**EXERCISE DETAILS:** Begin at the line containing "Given: Click the coiled headphone cable" in the data below and go on through the line containing "984x2022 pixels. Task: Open", repeating each line exactly; include both ends and no other line.

**INPUT DATA:**
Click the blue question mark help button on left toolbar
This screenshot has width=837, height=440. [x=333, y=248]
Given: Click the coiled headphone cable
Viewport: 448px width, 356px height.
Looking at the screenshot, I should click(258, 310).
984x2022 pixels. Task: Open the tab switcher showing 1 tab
--
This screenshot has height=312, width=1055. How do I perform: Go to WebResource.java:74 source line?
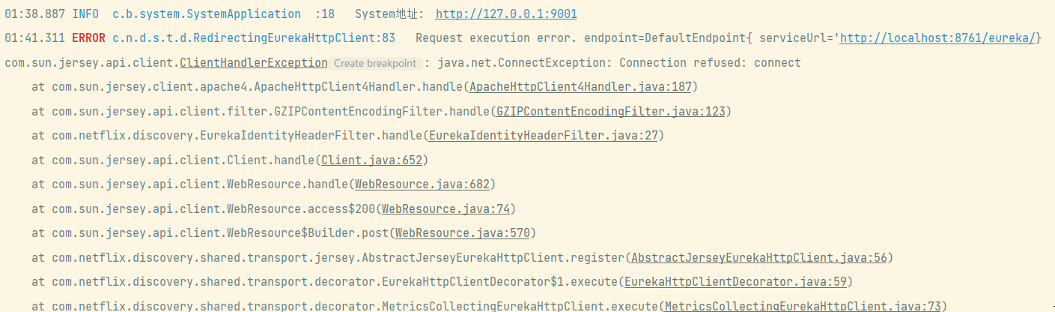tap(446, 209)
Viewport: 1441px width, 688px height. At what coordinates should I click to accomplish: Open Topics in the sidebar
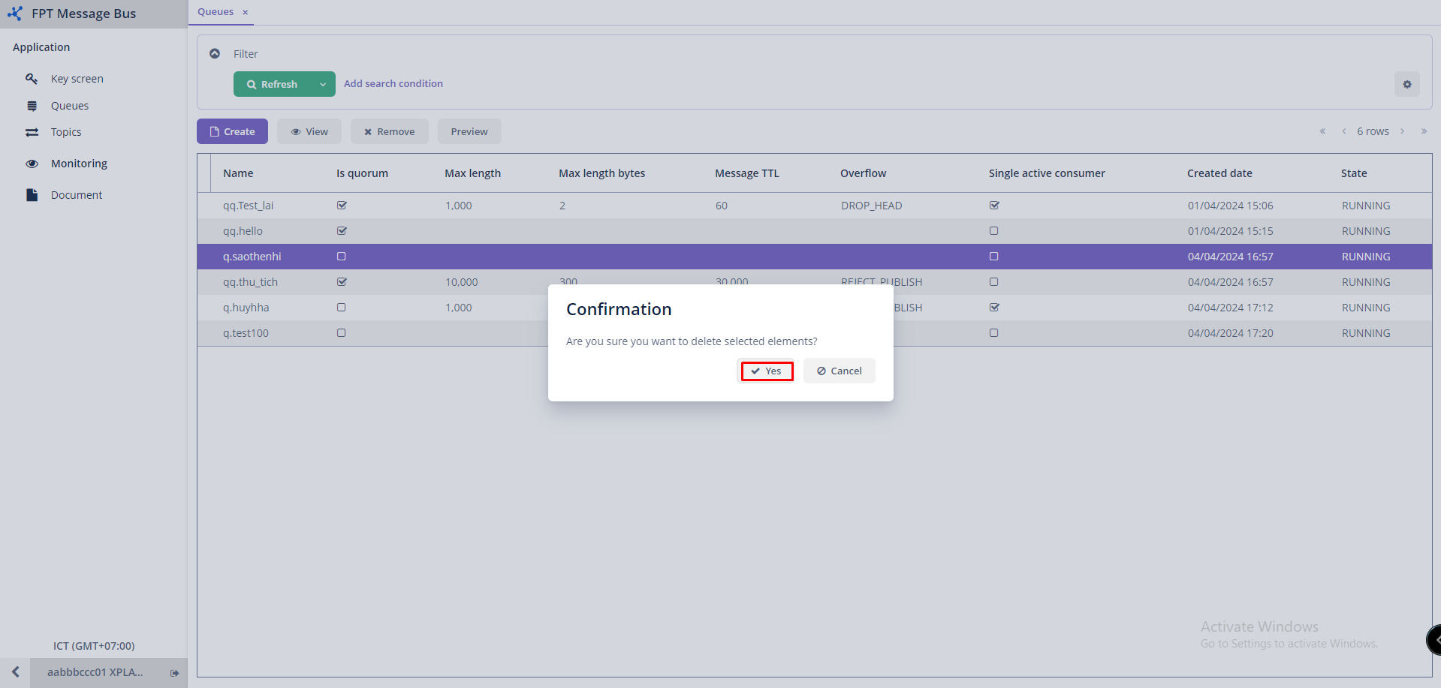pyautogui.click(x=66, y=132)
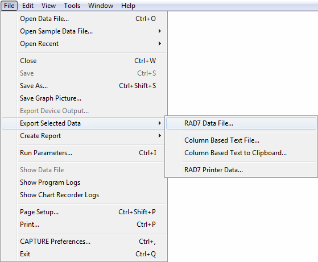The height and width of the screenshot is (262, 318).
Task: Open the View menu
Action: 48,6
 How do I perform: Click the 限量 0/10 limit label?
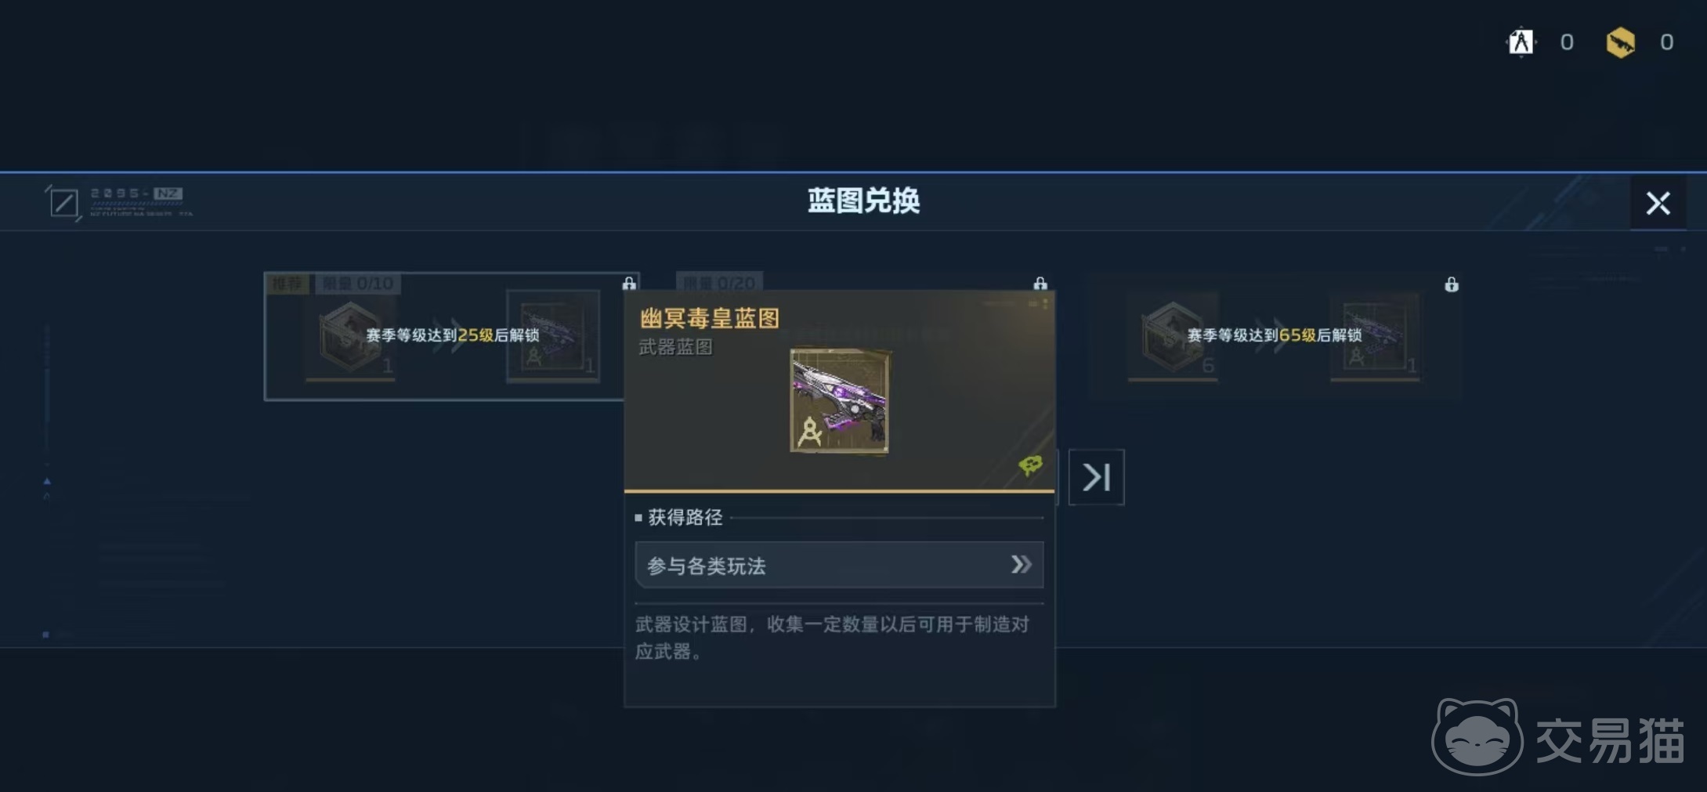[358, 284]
---
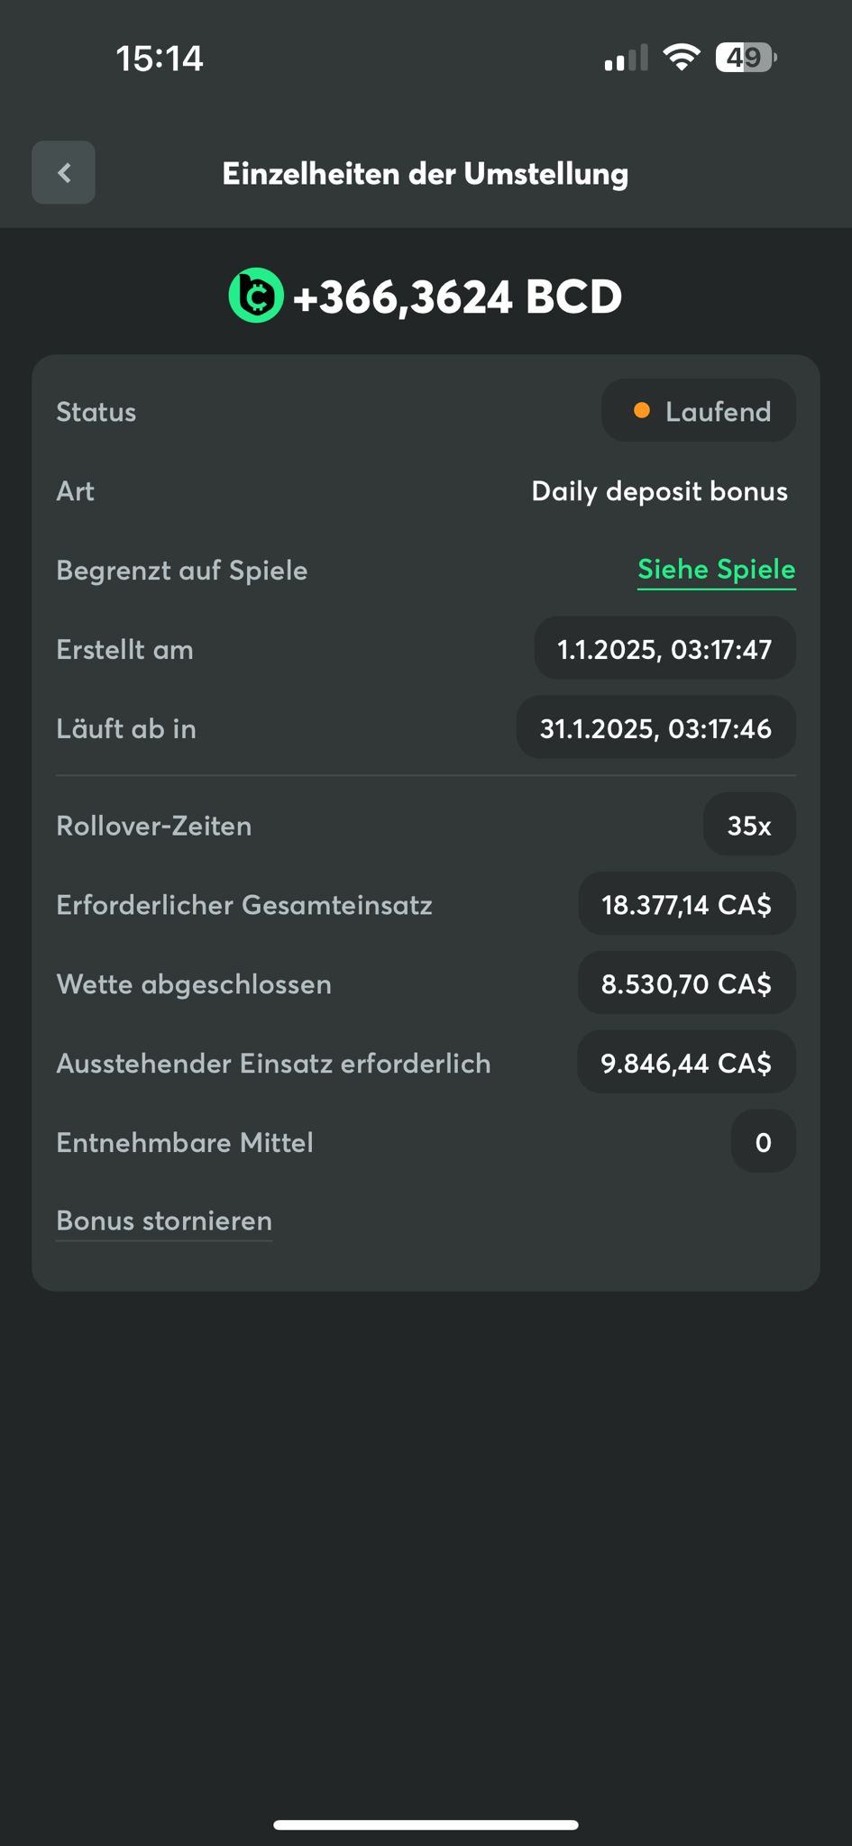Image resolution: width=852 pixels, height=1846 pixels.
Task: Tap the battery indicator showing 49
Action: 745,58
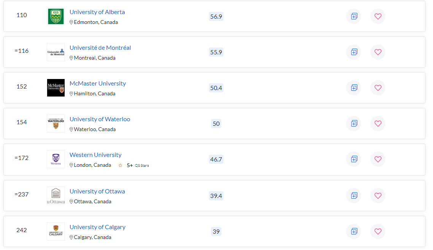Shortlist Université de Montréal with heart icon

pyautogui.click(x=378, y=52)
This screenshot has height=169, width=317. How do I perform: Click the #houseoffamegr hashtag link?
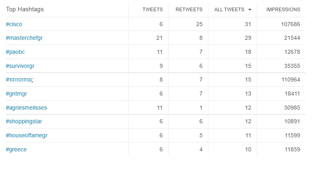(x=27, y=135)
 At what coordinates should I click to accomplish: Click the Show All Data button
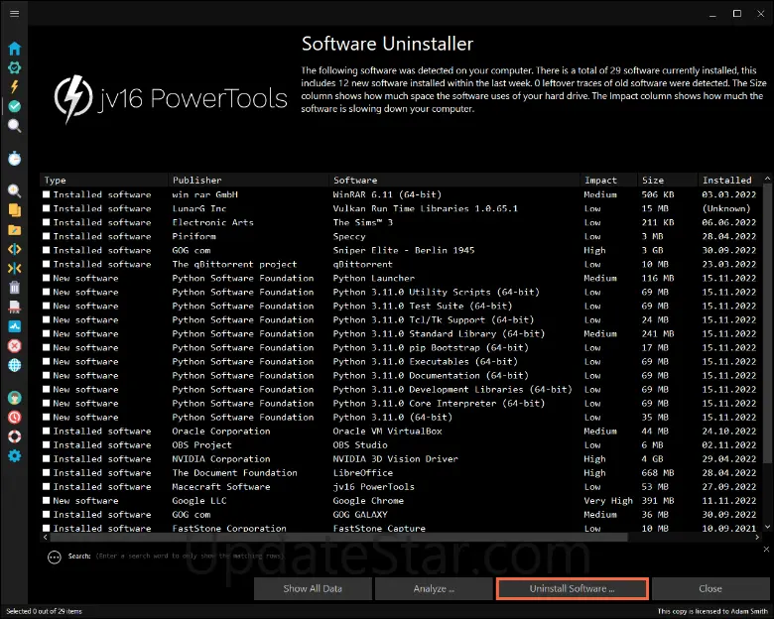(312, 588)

**THE ANSWER:**
Given: Click the coiled headphone cable
Viewport: 448px width, 356px height.
Looking at the screenshot, I should click(258, 310).
984x2022 pixels. Task: Open the tab switcher showing 1 tab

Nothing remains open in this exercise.